So, it turns out that even an outline can’t save you from the second act slog.
I was writing yesterday and things just got…hazy. Like, I’d lost my way. The writing didn’t feel as good. I wanted to quit. I was procrastinating by reading one-star reviews on Amazon.
It’s been a month since I felt that way.
What happened??
It was a motivation problem. Not mine…theirs. <shoots dirty look at characters standing in a cliquey group in the corner>
Like a bunch of method actors, they started throwing up their hands and whining about how they weren’t sure what was motivating them to act the way they were and demanding Perrier instead of off-brand bottled water.

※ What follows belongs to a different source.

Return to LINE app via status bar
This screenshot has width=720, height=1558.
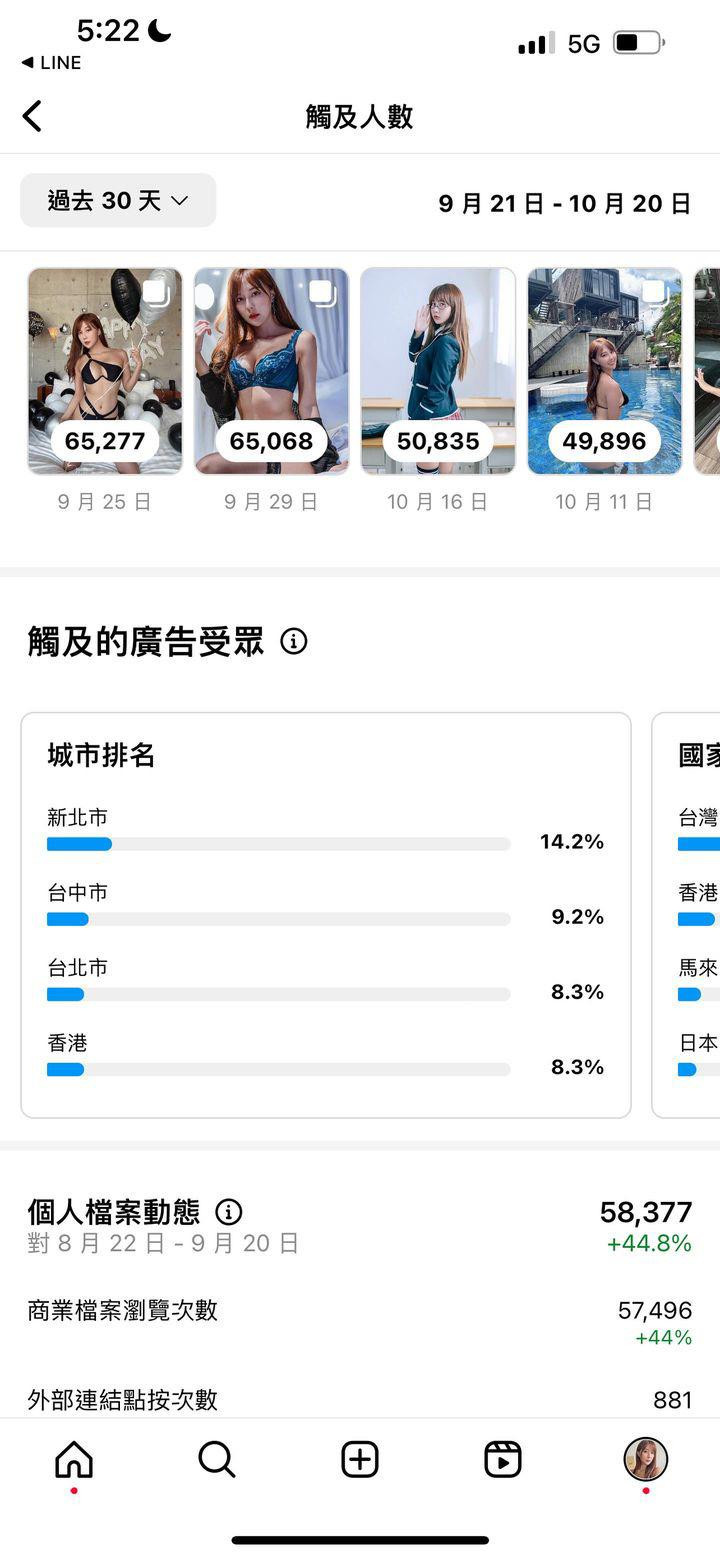(51, 63)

Bunch of…
I digress.
I shut the laptop, put on a Creative Penn podcast and spent an hour cleaning the bathroom.
I felt better after that (and not just because the bathroom got cleaned) because one of the things that were talked about was how we shouldn’t just count the time we are actually typing words as writing time.
I guess I’d lost sight of that in my push to finish this book (and my goal of being able to publish 3-4 books/year). It’s easy to do, too, because ultimately, getting the words into Scrivener is what creates the end product. Thing is, all that work I did before one word went down counts too. That’s three days of “lost” work if you go by the number of words on a page as your only indicator of progress.

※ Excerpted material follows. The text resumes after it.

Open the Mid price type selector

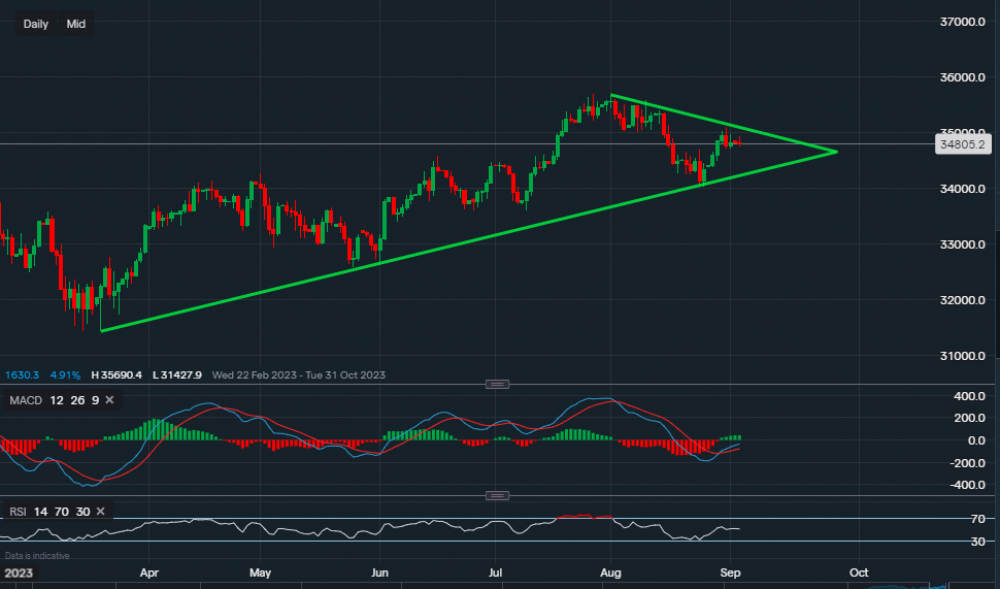pyautogui.click(x=76, y=24)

When the podcast (and bathroom) were done, I sat down and checked Rachel Aaron’s blog. She wrote a great post on GMC (seriously, go read it) and turns out it was just what I needed.
I acted on it right then – sorted out the GMC for all of the characters so far – and things are starting to click again. There’s some clunky stuff that had to be gotten past, but I feel confident that an editing pass can sand those rough edges down.
None of that work yesterday counted towards my end word goal. But, it did count toward the depth and quality of the story I am trying to tell. So, it counts.
We’ve got one more week in Camp NaNo and I want to blow that goal out of the water. I’m almost there.